Biological and clinical significance of cathepsin D in breast cancer metastasis

Abstract

Cathepsin D (cath-D) is an aspartyl lysosomal protease expressed in all tissues. Most metastatic breast cancer cell lines, unlike normal cells, secrete high levels of pro-cath-D. This abnormal secretion is due to both overexpression of the cath-D gene and to an altered processing of the precursor protein. Cath-D gene transcription is increased by estrogen and growth factors in estrogen-receptor-positive breast cancer cells and by an unknown mechanism in estrogen-receptor-negative cells. A large number of independent clinical studies associated high cath-D concentrations in the cytosol of primary breast cancers with increased risk of subsequent metastasis. The amino acid sequence of cath-D analyzed in two breast cancer cell lines is normal, but glycosylation appears to be different with more acidic isoforms. To assess the potential role of this protease in cancer metastasis, we transfected a human cDNA cath-D expression vector in 3Y1-Ad12 embryonic rat tumorigenic cells which did not secrete the proenzyme. A moderate overexpression of human cath-D was sufficient to increase the metastatic potential of these cells in nude mice. The mechanism of cath-D-induced metastasis seems to require maturation of the proenzyme, in endosomes and in large acidic compartments identified as phagosomes.
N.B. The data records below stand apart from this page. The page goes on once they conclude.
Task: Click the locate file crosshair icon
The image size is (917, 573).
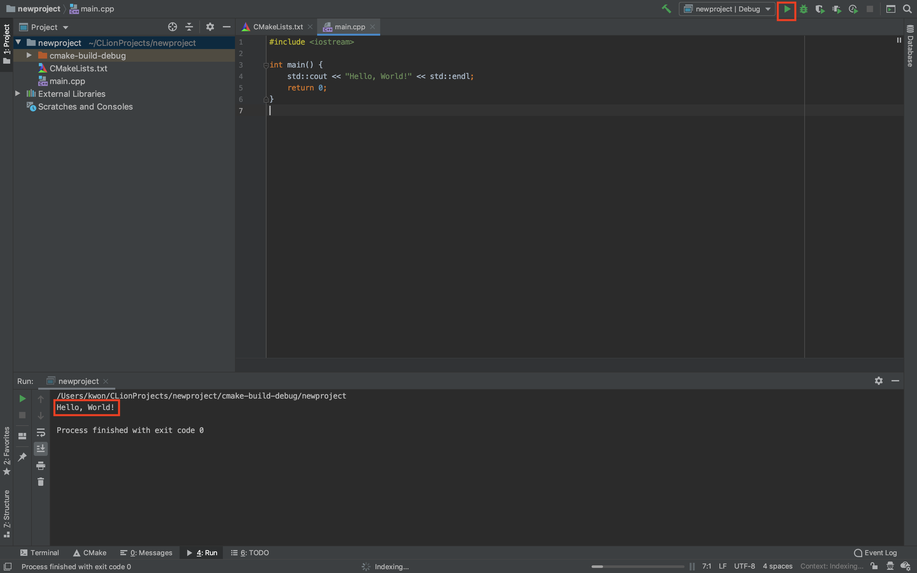Action: (x=172, y=27)
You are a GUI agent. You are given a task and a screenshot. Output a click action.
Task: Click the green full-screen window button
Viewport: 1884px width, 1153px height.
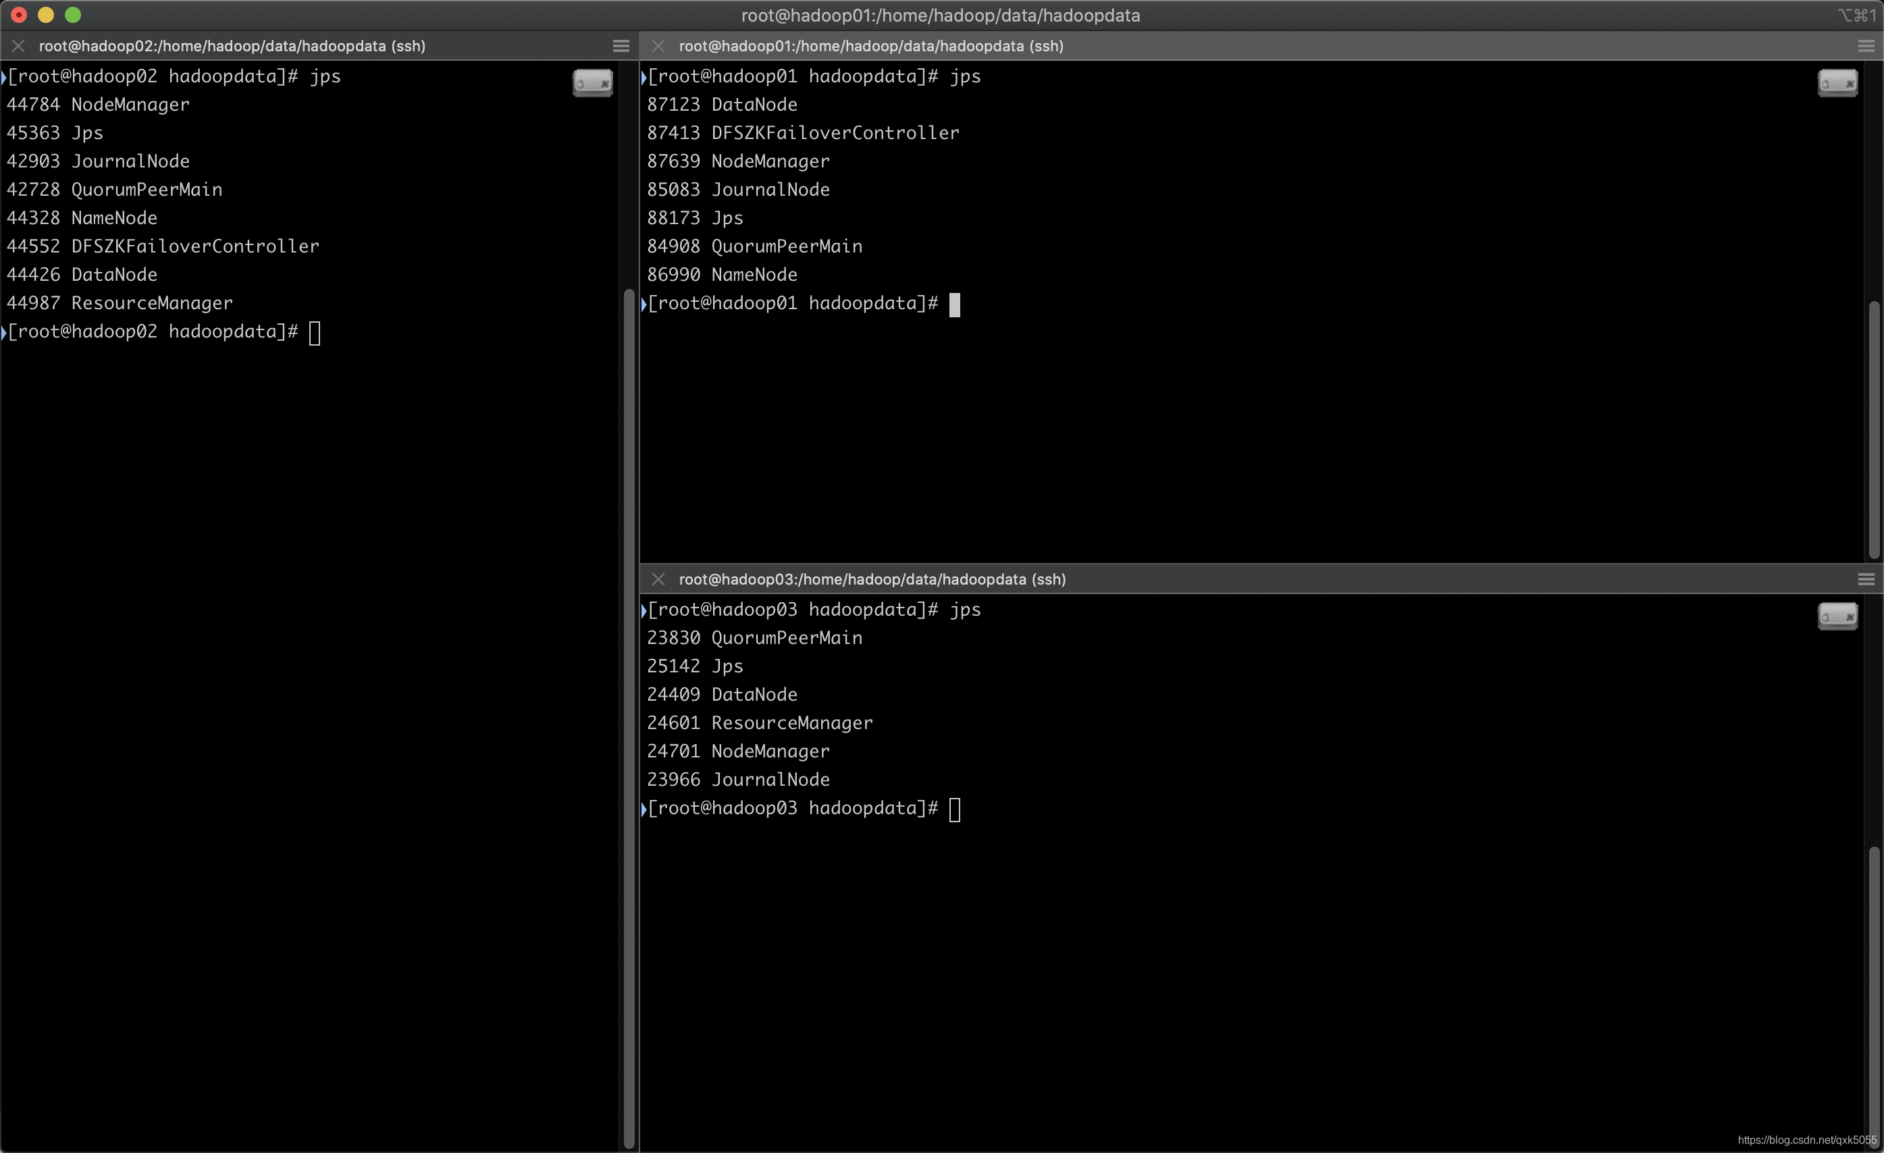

Rather than increase cancer cell escape from the primary tumor through basement membrane degradation as proposed for neutral proteinases, cath-D appears to facilitate cell growth at distant sites. The mechanism of this indirect mitogenic effect is discussed from results obtained in different models. Different cath-D substrates (growth inhibitors, precursors of growth factors, etc.) are proposed to mediate this activity.